⟨

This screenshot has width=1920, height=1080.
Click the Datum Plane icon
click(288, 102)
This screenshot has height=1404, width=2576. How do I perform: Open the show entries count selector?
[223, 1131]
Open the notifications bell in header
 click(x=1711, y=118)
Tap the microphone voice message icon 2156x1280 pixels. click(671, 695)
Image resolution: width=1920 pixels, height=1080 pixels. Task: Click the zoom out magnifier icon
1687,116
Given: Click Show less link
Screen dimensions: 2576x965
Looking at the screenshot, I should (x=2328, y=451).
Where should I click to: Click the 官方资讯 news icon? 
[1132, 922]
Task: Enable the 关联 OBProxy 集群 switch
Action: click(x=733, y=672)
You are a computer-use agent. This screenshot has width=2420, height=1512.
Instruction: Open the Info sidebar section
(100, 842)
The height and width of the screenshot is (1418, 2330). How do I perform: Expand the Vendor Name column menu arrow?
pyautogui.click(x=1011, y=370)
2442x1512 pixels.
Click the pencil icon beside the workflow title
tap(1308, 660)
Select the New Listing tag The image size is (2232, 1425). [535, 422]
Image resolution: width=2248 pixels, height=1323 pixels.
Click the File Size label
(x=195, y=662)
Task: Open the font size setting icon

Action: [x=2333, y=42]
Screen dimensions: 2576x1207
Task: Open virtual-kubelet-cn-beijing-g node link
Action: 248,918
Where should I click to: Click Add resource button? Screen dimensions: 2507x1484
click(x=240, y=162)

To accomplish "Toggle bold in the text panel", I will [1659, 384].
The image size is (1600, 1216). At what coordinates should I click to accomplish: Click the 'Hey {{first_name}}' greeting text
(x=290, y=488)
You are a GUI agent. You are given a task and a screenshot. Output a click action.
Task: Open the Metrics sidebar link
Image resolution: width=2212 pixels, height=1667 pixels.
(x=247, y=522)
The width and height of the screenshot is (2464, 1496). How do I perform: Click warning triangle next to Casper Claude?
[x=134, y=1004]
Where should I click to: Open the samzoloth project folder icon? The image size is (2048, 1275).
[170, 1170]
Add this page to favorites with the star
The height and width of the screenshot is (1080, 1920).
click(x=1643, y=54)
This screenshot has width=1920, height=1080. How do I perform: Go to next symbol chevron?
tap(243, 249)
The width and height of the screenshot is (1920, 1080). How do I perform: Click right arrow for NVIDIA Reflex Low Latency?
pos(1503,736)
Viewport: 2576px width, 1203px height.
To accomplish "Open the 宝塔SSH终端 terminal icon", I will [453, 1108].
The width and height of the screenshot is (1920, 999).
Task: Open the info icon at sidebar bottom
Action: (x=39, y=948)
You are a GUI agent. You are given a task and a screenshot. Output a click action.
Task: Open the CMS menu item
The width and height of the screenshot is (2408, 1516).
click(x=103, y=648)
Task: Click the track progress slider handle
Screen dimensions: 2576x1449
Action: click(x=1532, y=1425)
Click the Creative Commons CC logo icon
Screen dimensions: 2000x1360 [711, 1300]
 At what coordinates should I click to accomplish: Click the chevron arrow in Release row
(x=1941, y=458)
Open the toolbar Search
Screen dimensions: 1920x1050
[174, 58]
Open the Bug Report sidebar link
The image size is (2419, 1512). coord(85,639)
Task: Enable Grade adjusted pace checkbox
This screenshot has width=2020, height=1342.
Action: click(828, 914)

⟩

PROBLEM DETAILS: All of the records above should be given again exactly as written.

EXERCISE ANSWER:
This screenshot has width=1920, height=1080.
Click the Datum Plane icon
click(288, 102)
This screenshot has height=1404, width=2576. How do I perform: Open the show entries count selector?
[223, 1131]
Open the notifications bell in header
 click(x=1711, y=118)
Tap the microphone voice message icon 2156x1280 pixels. click(671, 695)
Image resolution: width=1920 pixels, height=1080 pixels. Task: Click the zoom out magnifier icon
1687,116
Given: Click Show less link
Screen dimensions: 2576x965
Looking at the screenshot, I should (x=2328, y=451).
Where should I click to: Click the 官方资讯 news icon? 
[1132, 922]
Task: Enable the 关联 OBProxy 集群 switch
Action: click(x=733, y=672)
You are a computer-use agent. This screenshot has width=2420, height=1512.
Instruction: Open the Info sidebar section
(100, 842)
The height and width of the screenshot is (1418, 2330). How do I perform: Expand the Vendor Name column menu arrow?
pyautogui.click(x=1011, y=370)
2442x1512 pixels.
Click the pencil icon beside the workflow title
tap(1308, 660)
Select the New Listing tag The image size is (2232, 1425). [535, 422]
Image resolution: width=2248 pixels, height=1323 pixels.
Click the File Size label
(x=195, y=662)
Task: Open the font size setting icon

Action: [x=2333, y=42]
Screen dimensions: 2576x1207
Task: Open virtual-kubelet-cn-beijing-g node link
Action: 248,918
Where should I click to: Click Add resource button? Screen dimensions: 2507x1484
click(x=240, y=162)

To accomplish "Toggle bold in the text panel", I will [1659, 384].
The image size is (1600, 1216). At what coordinates should I click to accomplish: Click the 'Hey {{first_name}}' greeting text
(x=290, y=488)
You are a GUI agent. You are given a task and a screenshot. Output a click action.
Task: Open the Metrics sidebar link
Image resolution: width=2212 pixels, height=1667 pixels.
(x=247, y=522)
The width and height of the screenshot is (2464, 1496). How do I perform: Click warning triangle next to Casper Claude?
[x=134, y=1004]
Where should I click to: Open the samzoloth project folder icon? The image size is (2048, 1275).
[170, 1170]
Add this page to favorites with the star
The height and width of the screenshot is (1080, 1920).
click(x=1643, y=54)
This screenshot has width=1920, height=1080. How do I perform: Go to next symbol chevron?
tap(243, 249)
The width and height of the screenshot is (1920, 1080). How do I perform: Click right arrow for NVIDIA Reflex Low Latency?
pos(1503,736)
Viewport: 2576px width, 1203px height.
To accomplish "Open the 宝塔SSH终端 terminal icon", I will [453, 1108].
The width and height of the screenshot is (1920, 999).
Task: Open the info icon at sidebar bottom
Action: (x=39, y=948)
You are a GUI agent. You are given a task and a screenshot. Output a click action.
Task: Open the CMS menu item
The width and height of the screenshot is (2408, 1516).
click(x=103, y=648)
Task: Click the track progress slider handle
Screen dimensions: 2576x1449
Action: click(x=1532, y=1425)
Click the Creative Commons CC logo icon
Screen dimensions: 2000x1360 [711, 1300]
 At what coordinates should I click to accomplish: Click the chevron arrow in Release row
(x=1941, y=458)
Open the toolbar Search
Screen dimensions: 1920x1050
[174, 58]
Open the Bug Report sidebar link
The image size is (2419, 1512). coord(85,639)
Task: Enable Grade adjusted pace checkbox
This screenshot has width=2020, height=1342.
Action: click(828, 914)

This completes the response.